* _EXERCISE DESCRIPTION_: Whatever appears in the data below, copy it exactly.

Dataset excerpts

---

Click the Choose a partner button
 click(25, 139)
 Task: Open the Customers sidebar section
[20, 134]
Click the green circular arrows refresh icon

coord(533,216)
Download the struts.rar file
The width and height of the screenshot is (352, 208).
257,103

---

* _REPLY_:
Click the Choose a partner button
 click(25, 139)
 Task: Open the Customers sidebar section
[20, 134]
Click the green circular arrows refresh icon

coord(533,216)
Download the struts.rar file
The width and height of the screenshot is (352, 208).
257,103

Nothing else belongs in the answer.